» **YOUR OBJECTIVE**: Please repeat the lines from the one that has "Where should I click to: Click the star" through the one that has "The image size is (1000, 750). coord(738,176)", replacing "star icon" with "star button" and leaving everything else unchanged.

Element and text location data:
——

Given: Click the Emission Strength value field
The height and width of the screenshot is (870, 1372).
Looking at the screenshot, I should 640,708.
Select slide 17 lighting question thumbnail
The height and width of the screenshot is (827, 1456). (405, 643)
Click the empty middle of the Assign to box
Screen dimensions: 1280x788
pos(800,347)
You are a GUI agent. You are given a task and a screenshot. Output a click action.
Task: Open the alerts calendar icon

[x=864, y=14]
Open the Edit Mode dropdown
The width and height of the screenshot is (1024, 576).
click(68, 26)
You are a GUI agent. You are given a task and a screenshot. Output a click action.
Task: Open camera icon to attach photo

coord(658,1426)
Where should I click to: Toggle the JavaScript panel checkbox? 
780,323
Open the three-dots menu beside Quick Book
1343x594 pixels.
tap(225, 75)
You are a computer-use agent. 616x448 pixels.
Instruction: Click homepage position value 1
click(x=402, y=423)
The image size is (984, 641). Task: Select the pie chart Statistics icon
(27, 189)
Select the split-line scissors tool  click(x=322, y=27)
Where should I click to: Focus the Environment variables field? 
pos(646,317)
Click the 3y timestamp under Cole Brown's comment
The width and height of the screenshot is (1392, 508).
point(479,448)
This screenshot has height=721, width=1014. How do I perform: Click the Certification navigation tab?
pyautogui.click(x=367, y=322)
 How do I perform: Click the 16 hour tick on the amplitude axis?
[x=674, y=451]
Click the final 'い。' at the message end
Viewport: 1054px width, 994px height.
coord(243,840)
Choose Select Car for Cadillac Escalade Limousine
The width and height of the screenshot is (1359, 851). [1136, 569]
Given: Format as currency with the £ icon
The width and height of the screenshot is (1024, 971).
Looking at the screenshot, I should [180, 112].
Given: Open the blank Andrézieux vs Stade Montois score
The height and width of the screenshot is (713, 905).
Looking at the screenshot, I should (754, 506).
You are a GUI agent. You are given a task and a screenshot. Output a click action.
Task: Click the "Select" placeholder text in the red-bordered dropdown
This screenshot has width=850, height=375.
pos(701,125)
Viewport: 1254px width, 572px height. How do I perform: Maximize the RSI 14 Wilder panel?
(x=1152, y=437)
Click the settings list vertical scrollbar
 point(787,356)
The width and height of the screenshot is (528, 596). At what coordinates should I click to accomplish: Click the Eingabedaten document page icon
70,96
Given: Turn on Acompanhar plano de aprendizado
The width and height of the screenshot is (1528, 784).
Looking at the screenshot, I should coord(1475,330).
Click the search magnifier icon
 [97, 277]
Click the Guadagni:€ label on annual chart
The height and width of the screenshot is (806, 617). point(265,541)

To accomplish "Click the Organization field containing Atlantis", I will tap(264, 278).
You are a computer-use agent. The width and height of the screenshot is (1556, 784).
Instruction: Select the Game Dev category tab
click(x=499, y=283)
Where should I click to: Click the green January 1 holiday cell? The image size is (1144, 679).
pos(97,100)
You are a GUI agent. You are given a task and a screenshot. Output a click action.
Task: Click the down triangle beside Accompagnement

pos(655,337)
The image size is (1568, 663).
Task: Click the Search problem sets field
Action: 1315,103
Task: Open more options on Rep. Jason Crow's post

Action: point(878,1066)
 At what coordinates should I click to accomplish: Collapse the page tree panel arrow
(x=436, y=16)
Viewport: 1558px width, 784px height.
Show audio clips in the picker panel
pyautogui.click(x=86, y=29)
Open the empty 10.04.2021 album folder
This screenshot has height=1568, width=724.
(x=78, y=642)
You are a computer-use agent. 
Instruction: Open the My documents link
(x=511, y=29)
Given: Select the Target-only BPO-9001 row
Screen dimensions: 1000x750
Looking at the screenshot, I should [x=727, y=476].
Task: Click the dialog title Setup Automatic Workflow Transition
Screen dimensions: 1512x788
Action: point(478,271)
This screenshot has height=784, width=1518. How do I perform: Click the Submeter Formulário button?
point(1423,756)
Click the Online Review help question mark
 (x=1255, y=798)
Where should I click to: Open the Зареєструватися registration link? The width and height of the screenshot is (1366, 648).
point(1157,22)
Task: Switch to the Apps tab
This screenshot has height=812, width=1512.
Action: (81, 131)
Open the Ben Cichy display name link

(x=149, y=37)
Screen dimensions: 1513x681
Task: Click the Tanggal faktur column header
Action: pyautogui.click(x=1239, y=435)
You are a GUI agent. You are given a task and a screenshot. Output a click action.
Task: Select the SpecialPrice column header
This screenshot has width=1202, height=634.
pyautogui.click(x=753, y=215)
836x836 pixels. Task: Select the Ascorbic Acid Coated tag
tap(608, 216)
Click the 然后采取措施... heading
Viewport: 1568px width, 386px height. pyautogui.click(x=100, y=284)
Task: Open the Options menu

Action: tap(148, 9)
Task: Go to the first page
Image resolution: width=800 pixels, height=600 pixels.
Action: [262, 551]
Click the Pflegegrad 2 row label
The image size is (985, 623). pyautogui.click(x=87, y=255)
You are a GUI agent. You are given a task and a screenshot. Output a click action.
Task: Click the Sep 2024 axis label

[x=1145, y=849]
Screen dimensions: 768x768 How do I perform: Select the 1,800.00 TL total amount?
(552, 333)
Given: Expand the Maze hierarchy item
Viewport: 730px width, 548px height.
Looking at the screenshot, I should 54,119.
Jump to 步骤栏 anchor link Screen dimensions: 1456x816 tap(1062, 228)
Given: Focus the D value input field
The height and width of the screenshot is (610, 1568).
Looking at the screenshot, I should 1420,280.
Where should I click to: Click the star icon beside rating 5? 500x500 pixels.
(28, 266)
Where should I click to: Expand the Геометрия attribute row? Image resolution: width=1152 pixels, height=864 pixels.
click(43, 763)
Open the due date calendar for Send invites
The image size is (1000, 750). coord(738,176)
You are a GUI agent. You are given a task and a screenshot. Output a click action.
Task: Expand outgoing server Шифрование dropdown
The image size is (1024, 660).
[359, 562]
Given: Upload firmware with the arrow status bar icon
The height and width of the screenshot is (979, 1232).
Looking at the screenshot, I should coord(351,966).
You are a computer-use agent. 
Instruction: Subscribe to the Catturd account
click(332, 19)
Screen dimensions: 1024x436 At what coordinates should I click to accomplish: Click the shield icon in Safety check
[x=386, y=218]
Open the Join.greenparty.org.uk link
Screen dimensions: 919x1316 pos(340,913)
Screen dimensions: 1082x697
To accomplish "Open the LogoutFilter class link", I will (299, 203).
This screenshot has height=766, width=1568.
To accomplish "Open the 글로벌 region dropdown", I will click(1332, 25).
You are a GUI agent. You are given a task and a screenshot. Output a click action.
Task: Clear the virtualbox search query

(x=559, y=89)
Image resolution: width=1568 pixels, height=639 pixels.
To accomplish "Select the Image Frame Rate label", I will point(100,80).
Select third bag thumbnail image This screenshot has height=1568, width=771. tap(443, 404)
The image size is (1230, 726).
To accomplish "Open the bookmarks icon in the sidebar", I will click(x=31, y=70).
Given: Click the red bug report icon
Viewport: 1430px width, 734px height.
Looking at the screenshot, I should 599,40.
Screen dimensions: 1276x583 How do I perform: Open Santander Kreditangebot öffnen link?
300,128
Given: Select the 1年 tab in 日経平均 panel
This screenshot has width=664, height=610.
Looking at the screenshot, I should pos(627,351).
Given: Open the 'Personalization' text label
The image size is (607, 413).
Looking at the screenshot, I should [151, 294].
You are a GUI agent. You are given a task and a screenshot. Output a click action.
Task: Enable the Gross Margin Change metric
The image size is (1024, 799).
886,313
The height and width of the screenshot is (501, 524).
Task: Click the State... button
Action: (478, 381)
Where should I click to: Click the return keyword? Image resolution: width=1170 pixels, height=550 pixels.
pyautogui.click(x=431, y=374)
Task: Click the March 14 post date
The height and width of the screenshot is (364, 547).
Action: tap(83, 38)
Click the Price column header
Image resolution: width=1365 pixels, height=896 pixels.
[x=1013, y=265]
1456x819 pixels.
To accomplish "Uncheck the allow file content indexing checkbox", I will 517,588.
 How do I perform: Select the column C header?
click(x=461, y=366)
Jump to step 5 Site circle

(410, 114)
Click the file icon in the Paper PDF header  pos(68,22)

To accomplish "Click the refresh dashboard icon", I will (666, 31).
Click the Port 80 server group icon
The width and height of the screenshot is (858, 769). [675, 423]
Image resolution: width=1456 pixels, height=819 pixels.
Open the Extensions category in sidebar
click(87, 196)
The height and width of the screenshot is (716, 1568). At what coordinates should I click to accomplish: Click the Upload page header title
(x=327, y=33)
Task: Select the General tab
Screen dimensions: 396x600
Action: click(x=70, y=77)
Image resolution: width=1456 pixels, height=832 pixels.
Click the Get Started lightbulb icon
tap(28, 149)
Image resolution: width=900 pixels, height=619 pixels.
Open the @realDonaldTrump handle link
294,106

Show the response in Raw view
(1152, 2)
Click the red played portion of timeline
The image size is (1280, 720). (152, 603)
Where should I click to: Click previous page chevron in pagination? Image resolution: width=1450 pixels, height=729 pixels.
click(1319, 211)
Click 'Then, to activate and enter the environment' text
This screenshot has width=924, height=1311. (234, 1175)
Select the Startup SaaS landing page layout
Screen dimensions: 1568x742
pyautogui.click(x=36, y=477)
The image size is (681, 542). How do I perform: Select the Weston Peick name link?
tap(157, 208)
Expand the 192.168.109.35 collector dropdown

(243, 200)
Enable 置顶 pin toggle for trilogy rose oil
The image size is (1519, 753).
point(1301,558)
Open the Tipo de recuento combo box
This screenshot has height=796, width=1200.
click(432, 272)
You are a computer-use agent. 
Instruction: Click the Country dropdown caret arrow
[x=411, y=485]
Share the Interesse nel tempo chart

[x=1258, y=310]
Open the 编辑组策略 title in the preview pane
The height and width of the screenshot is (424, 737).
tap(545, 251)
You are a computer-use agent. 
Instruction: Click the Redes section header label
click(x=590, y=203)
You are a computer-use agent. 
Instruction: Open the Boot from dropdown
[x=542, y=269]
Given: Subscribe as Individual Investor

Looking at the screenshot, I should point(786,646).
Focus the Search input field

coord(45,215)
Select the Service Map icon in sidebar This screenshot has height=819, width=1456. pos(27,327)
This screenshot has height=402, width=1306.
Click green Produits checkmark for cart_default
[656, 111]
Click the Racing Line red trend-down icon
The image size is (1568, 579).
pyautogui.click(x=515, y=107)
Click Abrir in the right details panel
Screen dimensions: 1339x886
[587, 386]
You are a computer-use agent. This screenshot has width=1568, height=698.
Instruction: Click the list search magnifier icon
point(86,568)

——

» **EXERCISE RESPONSE**:
Where should I click to: Click the star button beside rating 5? 500x500 pixels.
(28, 266)
Where should I click to: Expand the Геометрия attribute row? Image resolution: width=1152 pixels, height=864 pixels.
click(43, 763)
Open the due date calendar for Send invites
The image size is (1000, 750). coord(738,176)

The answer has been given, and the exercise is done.